**What you will do**
The output should hold exactly, and only, the lines from the line bearing "Screen dimensions: 2398x1540" through the last line of the listing below, and no pictures.

**Record extracts**
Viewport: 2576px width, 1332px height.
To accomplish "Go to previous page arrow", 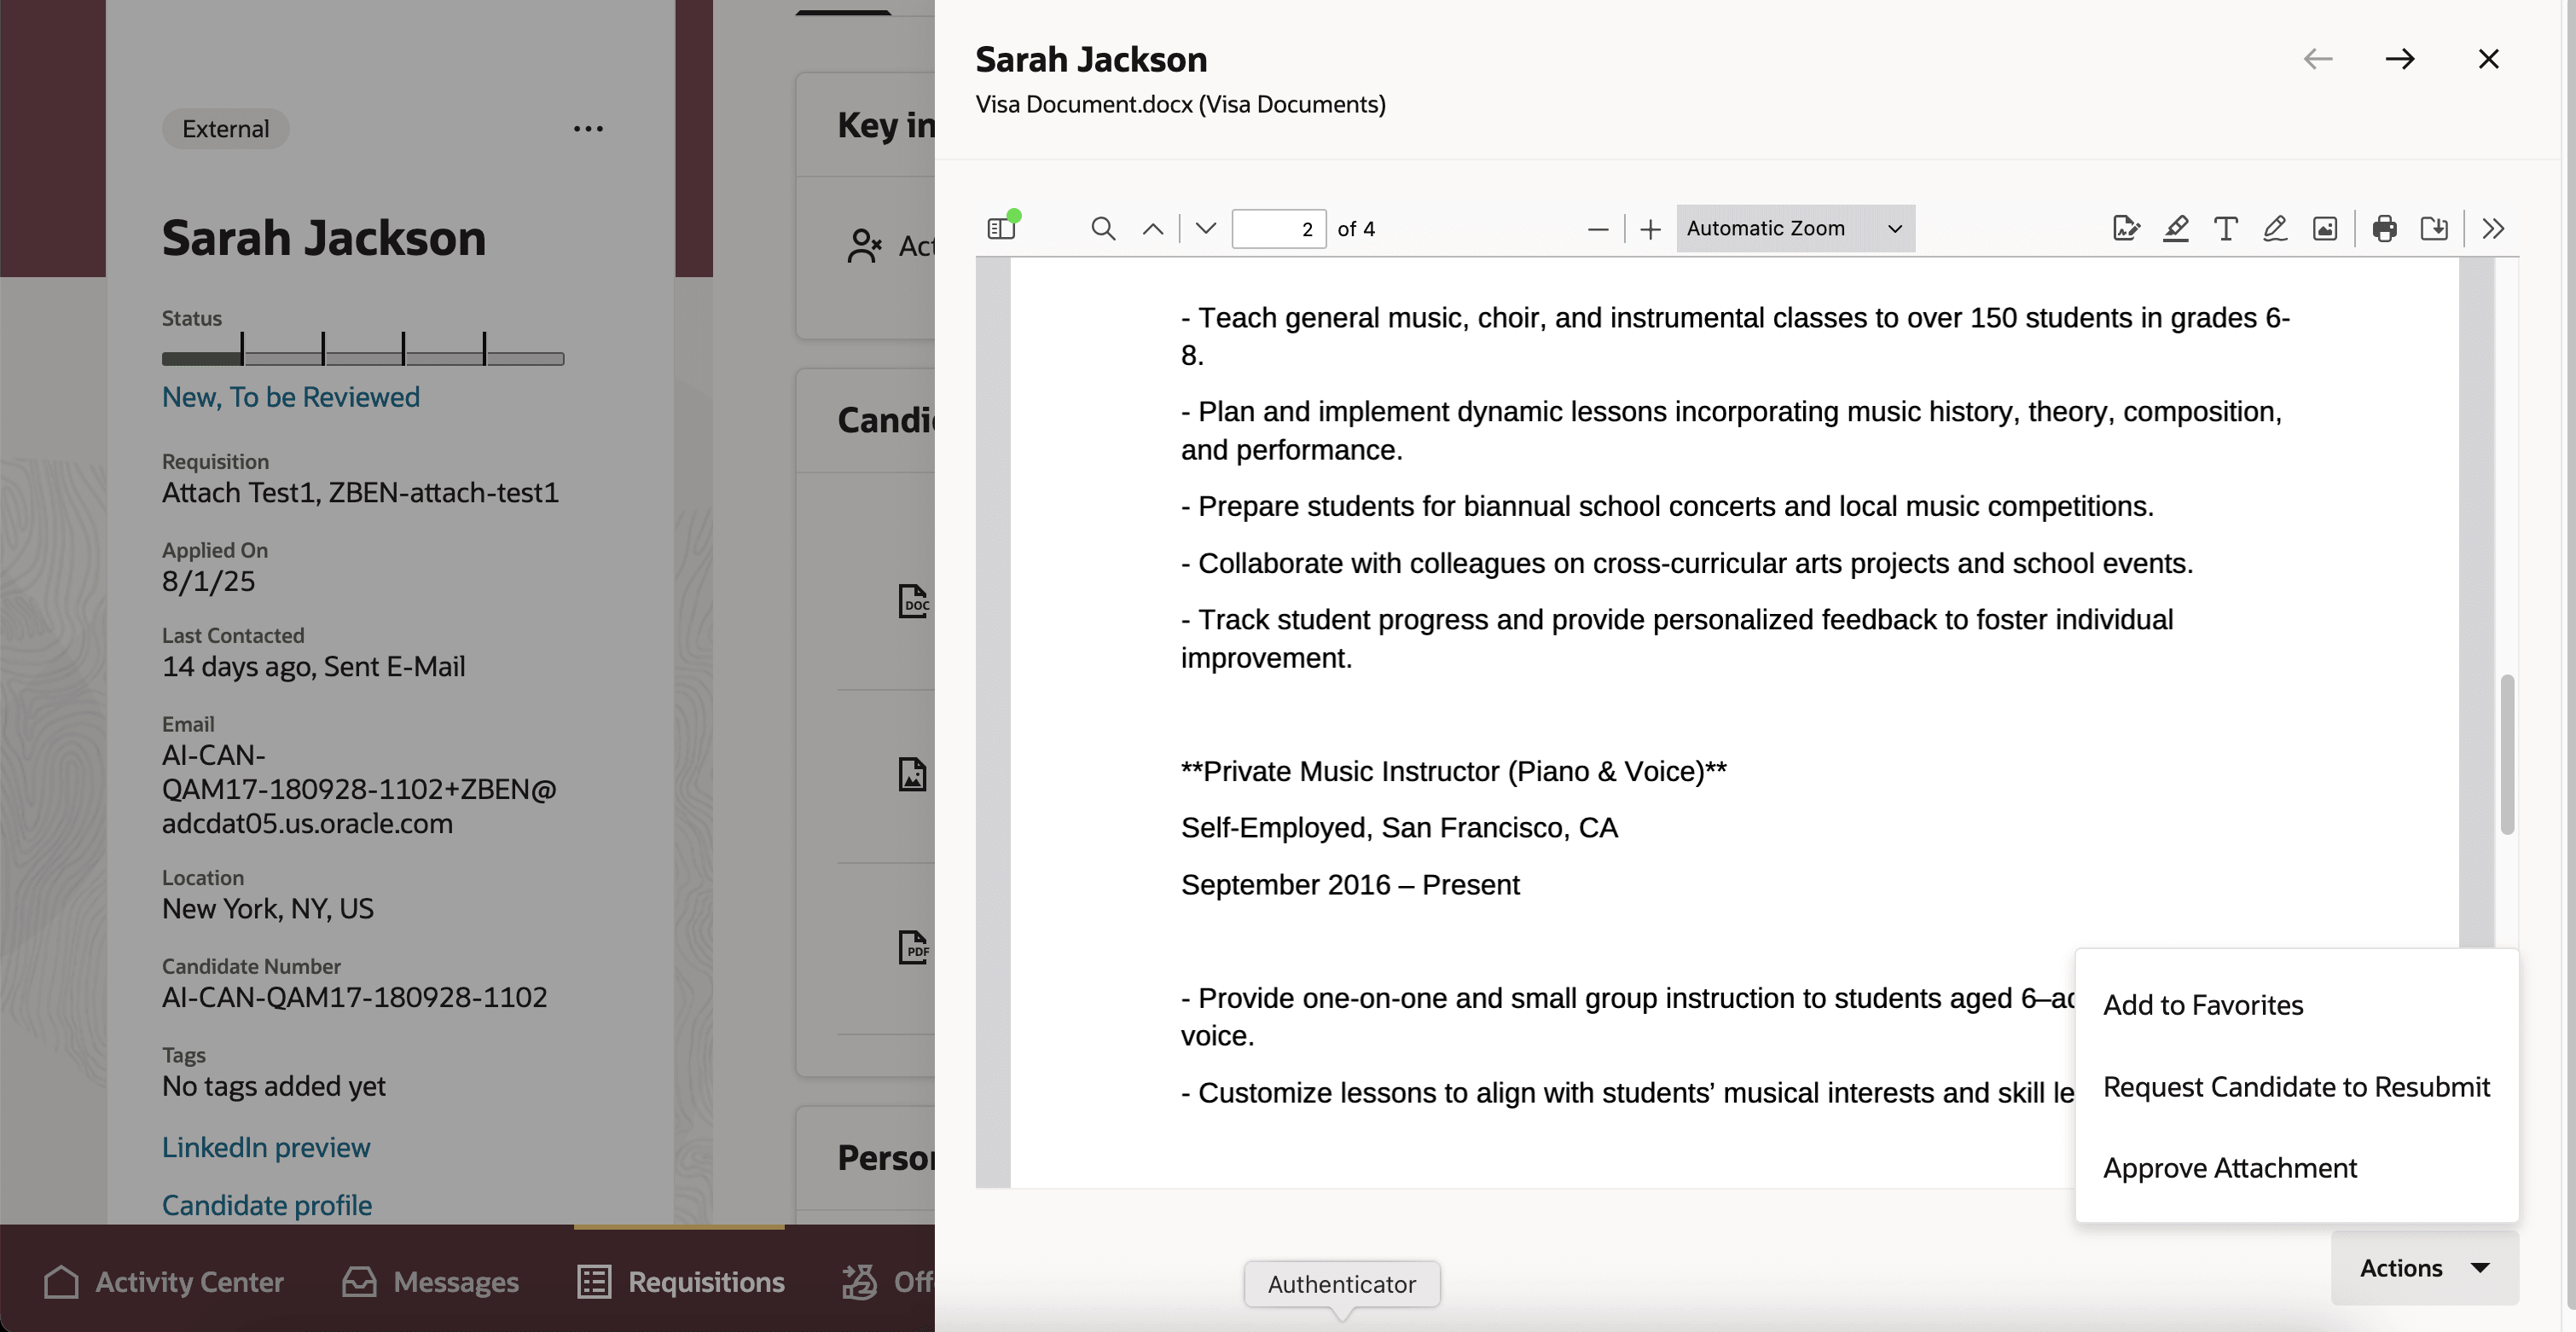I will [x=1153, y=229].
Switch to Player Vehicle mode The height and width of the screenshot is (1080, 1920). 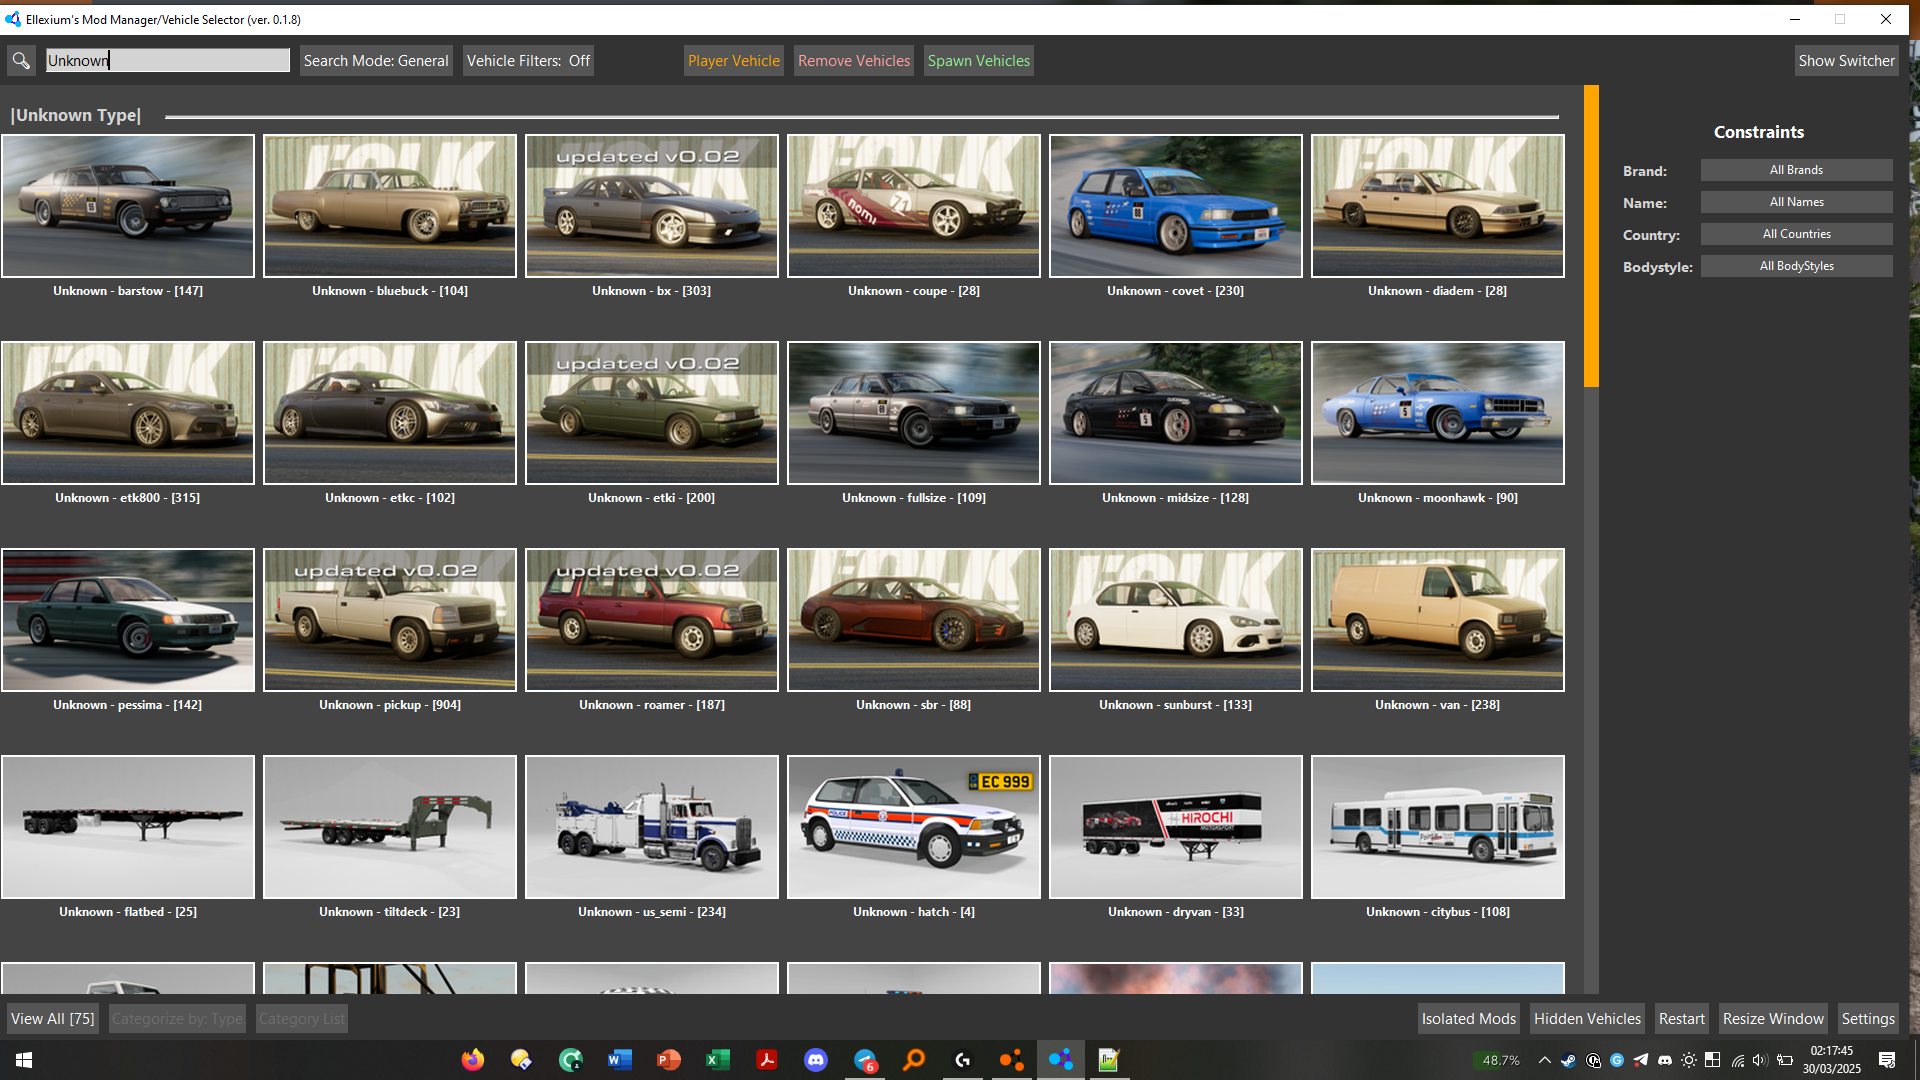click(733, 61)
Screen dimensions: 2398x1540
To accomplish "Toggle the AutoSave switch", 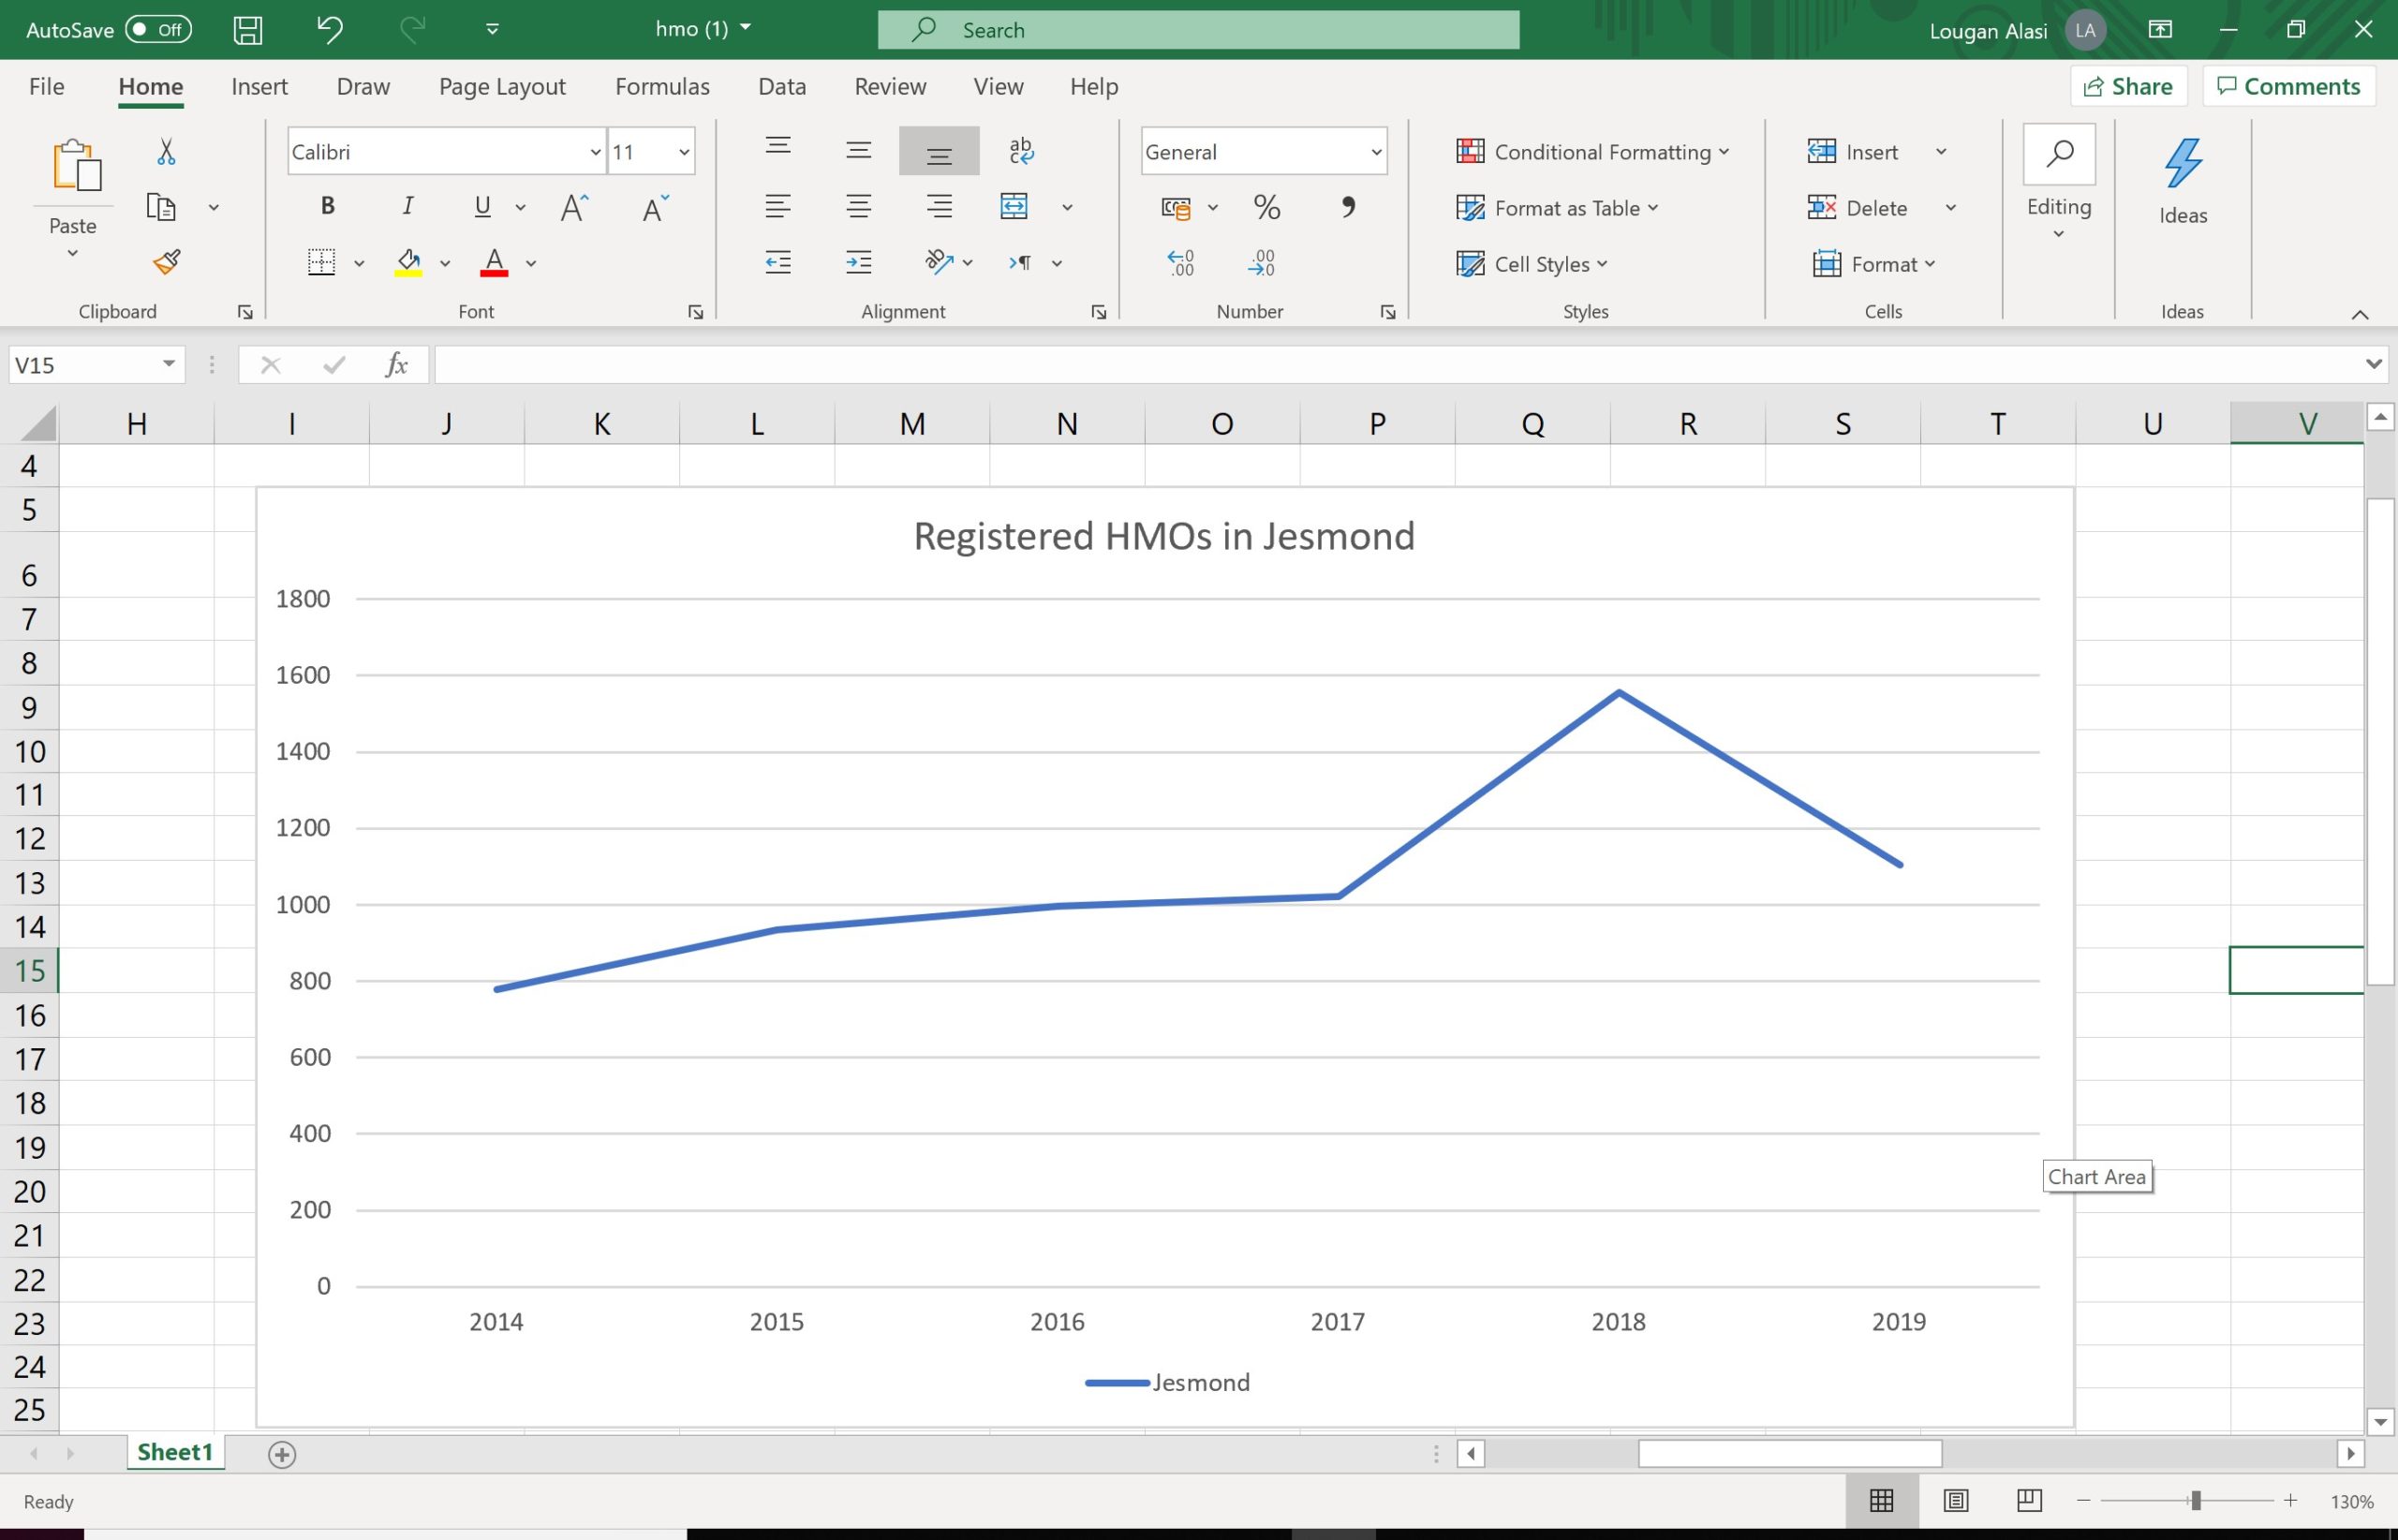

**Written response**
Screen dimensions: 2398x1540
To accomplish "Toggle the AutoSave switch", 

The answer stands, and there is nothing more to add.